It was like all the other speeches they had heard that morning, so sure that they'd all be on to great things, and this was just the start of their journeys, and a bunch of hokey stuff that Mike, the nice, genuine guy that he was, probably believed at least a little.
He tried looking around for the glee kids, but only managed to spot Finn, since he was all the way down the other end of his aisle, and Kurt the next chair over from him. Mack was a couple of rows up, she had finally passed everything (barely) and got to graduate this year. She didn't say a lot about it, but he could tell she had been excited and relieved the past couple of weeks.
Up in the bleachers he saw his mother in one of her ridiculous pastel skirt suits, trying to appear as though the heat wasn't bothering her, but the miserable look on her face told him otherwise. A few rows behind her was his father. Judy had warned him that he'd be there, so it wasn't shocking, other than the fact that he actually showed up. He had no plans of interacting with him, though. And his mother explicitly told him before they left earlier that he didn't have to.
Finally, after what seemed like an eternity, they started handing out the diplomas, which went surprisingly fast. Figgins and everyone on the shoddily constructed stage probably wanted to be out of there the worst. His name was eventually called, and Figgins shook his hand while handing him his diploma. He made his way down a long line of teachers and students, shaking their hands and nodding thanks when they all said "congratulations." When he got to Mike, he pulled him in for a quick hug, and told him "good luck" quiet in his ear. He said thanks, and wished him luck too, then was thankfully off the stage.

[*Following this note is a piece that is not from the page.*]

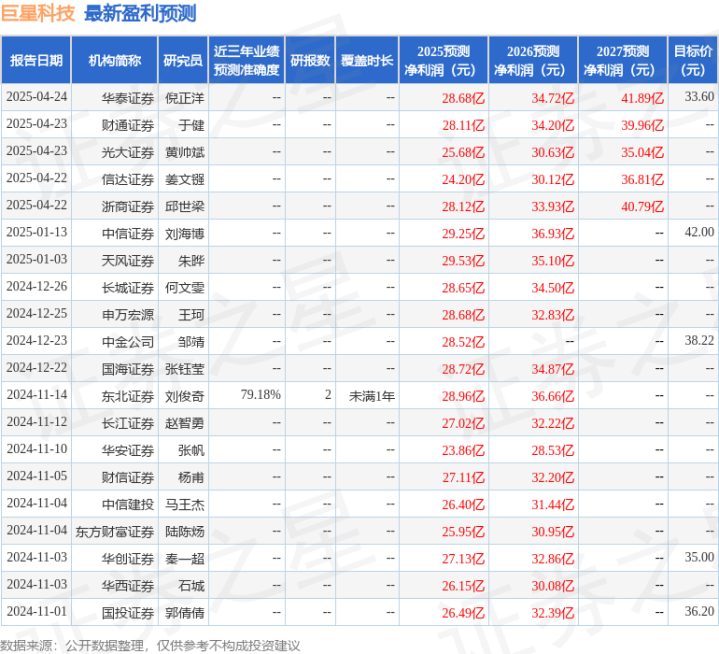Click the 最新盈利预测 heading
The height and width of the screenshot is (654, 719).
(x=140, y=13)
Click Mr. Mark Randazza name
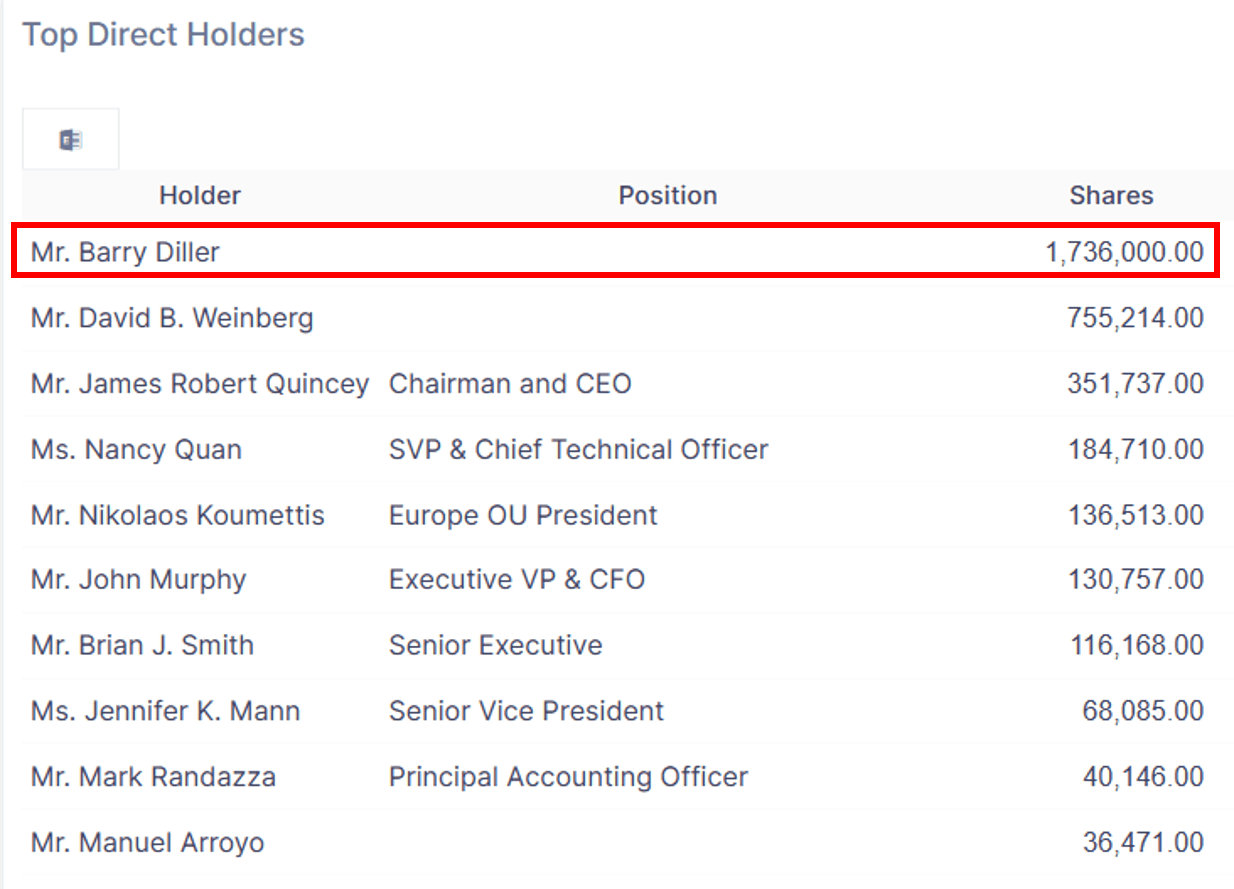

After everyone got their diplomas, hats were thrown (along with glitter, and some silly string), and he set out to find his mother in the huge crowd of people. He took a second to look at the diploma he was given, signifying that Quinn Fabray had graduated from William McKinley High School, and thought about how Quinn Fabray would probably never leave. But he was getting out in only two months.
His mother finally found him, and gave him a genuine hug, probably the first he had gotten in years. She told him how proud she was of her baby girl, and he tried not show how those words made him unbearably nauseous.
The next morning when he got up, his mother had already left for the day, probably church, then brunch with her friends. When she was home on weekends, she kept a pretty regular schedule. He went downstairs to make coffee, and on the kitchen counter was a letter addressed to him, from Shelby. A yellow Post-It with his mother's handwriting was stuck to it.
This came in the mail last week. I didn't want you to be distracted for your final exams.
Anger started to boil up at Judy keeping this from him, but he tried his best to keep calm and opened the envelope. Shelby had written a long letter about how Beth had been in the past year, and how she was developing. What she liked (graham crackers and Yo Gabba Gabba) and didn't (baths, because she didn't want to get sucked down the drain). She was so smart, and apparently way ahead of the curve on talking and her motor skills. She loved Central Park and feeding pigeons, even though Shelby tried to discourage it.
He couldn't keep reading the letter, not all at once, so he shook the envelope, and a stack of pictures fell out. The one on top a shot of her feeding a particularly fat pigeon, smiling like it was the greatest thing she had ever done.
She looked like the both of them so much. That was unmistakably Puck's goofy grin, but she had his eyes, and his hair. And he started to break. The tears that had been threatening when he read the letter finally started falling. He went to the fridge and grabbed the orange juice and a cup, just to distract himself for a moment. He flipped over the letter and began reading from where he had left off.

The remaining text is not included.